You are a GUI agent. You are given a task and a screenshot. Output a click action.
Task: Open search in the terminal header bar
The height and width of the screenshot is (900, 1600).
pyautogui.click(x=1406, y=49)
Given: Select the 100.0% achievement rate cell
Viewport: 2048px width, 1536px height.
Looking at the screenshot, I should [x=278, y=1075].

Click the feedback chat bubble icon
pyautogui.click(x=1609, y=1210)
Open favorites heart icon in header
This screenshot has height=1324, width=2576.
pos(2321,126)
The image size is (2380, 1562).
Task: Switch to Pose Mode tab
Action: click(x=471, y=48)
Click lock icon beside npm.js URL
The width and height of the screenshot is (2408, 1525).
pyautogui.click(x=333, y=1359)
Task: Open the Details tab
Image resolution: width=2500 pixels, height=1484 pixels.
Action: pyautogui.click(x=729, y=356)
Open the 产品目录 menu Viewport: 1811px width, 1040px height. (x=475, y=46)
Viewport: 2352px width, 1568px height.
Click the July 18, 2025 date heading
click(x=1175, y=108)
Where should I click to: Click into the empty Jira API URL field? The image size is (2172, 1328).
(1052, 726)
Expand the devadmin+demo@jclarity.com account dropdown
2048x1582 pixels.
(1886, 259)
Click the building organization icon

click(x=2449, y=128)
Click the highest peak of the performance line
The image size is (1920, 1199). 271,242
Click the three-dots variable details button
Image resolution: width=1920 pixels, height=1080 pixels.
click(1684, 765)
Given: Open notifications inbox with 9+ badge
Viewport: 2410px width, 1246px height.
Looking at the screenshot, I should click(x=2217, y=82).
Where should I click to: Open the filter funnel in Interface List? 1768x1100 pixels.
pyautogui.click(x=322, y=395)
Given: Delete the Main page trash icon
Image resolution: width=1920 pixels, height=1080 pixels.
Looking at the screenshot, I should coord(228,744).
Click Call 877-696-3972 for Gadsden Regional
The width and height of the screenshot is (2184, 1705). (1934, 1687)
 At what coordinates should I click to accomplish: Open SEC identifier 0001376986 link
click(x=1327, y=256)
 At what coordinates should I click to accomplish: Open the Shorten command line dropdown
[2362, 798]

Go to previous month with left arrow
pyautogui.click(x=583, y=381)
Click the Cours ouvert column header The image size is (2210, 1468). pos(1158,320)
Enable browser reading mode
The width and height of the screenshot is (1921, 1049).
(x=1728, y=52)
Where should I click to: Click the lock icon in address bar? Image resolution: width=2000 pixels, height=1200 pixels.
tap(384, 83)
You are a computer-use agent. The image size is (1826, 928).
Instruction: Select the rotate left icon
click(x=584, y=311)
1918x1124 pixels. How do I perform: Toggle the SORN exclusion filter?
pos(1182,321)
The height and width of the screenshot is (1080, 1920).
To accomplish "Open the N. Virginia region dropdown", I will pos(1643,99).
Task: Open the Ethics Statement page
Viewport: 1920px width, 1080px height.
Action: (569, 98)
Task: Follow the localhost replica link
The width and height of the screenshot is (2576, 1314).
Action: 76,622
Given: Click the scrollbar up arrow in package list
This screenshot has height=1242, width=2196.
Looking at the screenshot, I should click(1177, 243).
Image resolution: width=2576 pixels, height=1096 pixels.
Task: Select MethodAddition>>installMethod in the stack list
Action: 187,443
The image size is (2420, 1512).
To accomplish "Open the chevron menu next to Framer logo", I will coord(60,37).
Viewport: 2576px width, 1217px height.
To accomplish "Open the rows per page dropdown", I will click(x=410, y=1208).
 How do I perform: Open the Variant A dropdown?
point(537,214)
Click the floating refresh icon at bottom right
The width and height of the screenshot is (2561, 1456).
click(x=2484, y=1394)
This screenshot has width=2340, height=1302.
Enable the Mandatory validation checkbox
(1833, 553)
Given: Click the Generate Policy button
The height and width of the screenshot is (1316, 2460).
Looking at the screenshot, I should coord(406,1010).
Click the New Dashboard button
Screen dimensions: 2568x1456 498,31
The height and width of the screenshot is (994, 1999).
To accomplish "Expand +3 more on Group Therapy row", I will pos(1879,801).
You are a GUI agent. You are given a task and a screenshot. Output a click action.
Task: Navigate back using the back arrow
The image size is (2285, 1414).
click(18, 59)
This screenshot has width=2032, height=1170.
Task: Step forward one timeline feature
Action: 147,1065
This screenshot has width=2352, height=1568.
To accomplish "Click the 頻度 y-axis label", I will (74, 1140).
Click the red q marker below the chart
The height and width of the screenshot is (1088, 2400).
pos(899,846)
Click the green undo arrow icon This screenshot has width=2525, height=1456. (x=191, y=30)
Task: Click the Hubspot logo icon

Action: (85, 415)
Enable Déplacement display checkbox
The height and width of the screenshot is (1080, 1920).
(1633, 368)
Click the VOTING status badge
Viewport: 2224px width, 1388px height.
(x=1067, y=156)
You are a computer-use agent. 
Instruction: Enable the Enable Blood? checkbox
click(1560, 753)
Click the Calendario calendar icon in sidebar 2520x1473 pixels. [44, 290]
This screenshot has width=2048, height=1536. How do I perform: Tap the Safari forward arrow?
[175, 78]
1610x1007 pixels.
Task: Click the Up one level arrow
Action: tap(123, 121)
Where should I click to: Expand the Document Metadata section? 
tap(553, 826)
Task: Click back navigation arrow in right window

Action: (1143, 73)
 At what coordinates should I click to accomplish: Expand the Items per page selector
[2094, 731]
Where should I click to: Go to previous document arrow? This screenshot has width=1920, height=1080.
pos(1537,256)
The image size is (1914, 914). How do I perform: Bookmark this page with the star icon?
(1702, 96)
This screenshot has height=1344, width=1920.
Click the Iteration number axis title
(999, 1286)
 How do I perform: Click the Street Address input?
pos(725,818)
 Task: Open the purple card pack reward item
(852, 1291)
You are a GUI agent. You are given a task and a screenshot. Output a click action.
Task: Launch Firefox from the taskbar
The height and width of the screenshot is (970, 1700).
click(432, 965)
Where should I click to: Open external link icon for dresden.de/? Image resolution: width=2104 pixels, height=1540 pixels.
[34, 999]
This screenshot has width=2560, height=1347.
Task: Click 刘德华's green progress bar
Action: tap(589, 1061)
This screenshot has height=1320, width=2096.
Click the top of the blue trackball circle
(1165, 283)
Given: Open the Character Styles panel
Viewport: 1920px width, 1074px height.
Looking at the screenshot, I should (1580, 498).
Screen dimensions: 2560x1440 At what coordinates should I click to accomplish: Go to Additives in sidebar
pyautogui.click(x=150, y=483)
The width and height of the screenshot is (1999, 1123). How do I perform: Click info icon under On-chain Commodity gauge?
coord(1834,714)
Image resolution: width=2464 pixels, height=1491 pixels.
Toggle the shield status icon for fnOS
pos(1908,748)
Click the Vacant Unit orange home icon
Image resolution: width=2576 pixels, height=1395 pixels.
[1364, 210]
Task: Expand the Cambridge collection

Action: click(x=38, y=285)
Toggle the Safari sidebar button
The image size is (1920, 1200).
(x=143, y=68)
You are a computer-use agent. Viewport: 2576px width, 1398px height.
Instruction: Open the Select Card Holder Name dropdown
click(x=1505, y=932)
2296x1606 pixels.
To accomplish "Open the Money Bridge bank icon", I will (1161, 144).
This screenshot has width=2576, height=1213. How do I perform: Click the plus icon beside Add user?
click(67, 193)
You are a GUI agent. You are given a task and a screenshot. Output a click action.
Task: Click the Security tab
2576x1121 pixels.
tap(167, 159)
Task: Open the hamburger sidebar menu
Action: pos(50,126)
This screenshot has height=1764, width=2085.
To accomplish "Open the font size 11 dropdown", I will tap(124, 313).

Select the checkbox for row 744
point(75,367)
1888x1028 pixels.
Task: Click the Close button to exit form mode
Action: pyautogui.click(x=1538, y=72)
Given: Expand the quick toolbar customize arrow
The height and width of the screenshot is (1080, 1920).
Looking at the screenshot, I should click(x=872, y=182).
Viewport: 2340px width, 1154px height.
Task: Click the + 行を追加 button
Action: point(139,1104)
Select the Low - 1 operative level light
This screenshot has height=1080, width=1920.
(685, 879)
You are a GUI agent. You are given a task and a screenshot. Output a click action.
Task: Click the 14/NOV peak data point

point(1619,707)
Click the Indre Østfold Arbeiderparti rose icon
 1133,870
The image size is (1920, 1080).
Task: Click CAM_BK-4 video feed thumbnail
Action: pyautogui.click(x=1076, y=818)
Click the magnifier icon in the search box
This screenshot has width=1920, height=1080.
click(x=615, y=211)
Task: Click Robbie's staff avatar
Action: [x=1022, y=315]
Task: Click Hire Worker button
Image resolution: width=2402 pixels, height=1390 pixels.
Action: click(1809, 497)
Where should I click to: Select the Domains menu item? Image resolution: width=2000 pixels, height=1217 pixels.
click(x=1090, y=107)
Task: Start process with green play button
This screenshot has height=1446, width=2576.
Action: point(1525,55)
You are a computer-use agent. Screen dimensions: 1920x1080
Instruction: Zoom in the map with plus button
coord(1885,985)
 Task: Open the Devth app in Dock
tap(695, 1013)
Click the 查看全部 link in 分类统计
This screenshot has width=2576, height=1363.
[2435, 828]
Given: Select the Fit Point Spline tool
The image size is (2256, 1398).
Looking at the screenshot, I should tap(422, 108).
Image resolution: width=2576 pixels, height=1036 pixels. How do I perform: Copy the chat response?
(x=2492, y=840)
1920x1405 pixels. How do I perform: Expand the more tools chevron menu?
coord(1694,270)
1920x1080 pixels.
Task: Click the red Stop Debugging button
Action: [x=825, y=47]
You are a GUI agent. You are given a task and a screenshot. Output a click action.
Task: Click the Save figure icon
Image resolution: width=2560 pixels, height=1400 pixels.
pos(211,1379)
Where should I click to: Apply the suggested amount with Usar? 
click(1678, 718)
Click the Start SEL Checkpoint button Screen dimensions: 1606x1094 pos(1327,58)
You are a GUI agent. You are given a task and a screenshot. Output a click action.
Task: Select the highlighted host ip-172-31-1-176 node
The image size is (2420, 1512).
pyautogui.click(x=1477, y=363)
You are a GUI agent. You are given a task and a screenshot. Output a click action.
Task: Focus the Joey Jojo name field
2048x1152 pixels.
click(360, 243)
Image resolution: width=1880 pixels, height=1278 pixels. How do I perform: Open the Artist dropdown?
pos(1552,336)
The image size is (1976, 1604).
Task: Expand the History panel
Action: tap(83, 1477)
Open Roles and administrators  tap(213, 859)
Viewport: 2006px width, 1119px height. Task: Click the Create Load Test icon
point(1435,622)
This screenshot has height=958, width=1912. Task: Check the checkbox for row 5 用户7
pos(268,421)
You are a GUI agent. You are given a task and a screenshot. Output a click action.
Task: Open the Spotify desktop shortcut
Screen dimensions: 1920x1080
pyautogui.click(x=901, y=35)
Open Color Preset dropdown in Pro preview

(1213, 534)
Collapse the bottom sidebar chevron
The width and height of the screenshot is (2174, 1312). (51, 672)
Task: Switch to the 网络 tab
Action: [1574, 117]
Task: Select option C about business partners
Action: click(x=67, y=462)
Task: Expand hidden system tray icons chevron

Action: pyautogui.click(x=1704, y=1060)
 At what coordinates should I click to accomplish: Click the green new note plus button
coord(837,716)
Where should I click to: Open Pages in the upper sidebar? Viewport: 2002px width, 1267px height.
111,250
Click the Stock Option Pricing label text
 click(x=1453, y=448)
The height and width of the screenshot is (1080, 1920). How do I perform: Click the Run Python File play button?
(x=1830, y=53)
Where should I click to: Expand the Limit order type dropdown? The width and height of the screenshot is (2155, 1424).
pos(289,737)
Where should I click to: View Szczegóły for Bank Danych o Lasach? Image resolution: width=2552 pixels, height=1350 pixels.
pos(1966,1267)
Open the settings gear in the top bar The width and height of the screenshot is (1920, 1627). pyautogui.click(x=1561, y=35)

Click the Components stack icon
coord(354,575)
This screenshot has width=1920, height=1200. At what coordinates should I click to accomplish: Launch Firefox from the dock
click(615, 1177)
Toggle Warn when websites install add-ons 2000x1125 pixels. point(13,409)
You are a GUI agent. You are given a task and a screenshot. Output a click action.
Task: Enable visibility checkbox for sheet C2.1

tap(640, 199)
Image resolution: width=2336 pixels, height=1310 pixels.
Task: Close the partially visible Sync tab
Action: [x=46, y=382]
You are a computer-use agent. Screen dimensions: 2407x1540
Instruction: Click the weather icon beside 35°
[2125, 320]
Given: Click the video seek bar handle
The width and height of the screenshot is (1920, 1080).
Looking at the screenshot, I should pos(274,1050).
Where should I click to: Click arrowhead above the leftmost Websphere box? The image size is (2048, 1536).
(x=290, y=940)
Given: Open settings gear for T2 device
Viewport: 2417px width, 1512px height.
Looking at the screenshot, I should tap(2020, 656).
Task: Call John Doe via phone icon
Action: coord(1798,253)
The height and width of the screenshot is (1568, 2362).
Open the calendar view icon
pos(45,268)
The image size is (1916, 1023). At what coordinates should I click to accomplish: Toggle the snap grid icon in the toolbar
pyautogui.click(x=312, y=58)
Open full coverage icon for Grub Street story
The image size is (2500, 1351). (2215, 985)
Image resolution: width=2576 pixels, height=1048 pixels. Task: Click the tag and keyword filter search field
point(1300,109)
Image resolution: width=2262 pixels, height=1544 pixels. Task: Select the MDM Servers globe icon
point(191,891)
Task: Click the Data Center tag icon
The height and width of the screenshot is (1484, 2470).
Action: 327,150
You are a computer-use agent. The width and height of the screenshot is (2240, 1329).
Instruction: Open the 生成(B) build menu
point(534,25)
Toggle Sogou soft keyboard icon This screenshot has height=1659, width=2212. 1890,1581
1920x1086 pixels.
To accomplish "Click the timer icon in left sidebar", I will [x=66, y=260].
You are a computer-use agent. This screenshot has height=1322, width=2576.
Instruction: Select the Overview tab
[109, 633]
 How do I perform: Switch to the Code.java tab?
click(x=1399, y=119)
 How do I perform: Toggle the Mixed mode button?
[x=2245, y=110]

TASK OBJECTIVE → In this exercise, copy only the lines from the opening line of the material through the line where "Click lock icon beside npm.js URL" appears.

WRITTEN SOLUTION →
You are a GUI agent. You are given a task and a screenshot. Output a click action.
Task: Open search in the terminal header bar
The height and width of the screenshot is (900, 1600).
pyautogui.click(x=1406, y=49)
Given: Select the 100.0% achievement rate cell
Viewport: 2048px width, 1536px height.
Looking at the screenshot, I should [x=278, y=1075].

Click the feedback chat bubble icon
pyautogui.click(x=1609, y=1210)
Open favorites heart icon in header
This screenshot has height=1324, width=2576.
pos(2321,126)
The image size is (2380, 1562).
Task: Switch to Pose Mode tab
Action: click(x=471, y=48)
Click lock icon beside npm.js URL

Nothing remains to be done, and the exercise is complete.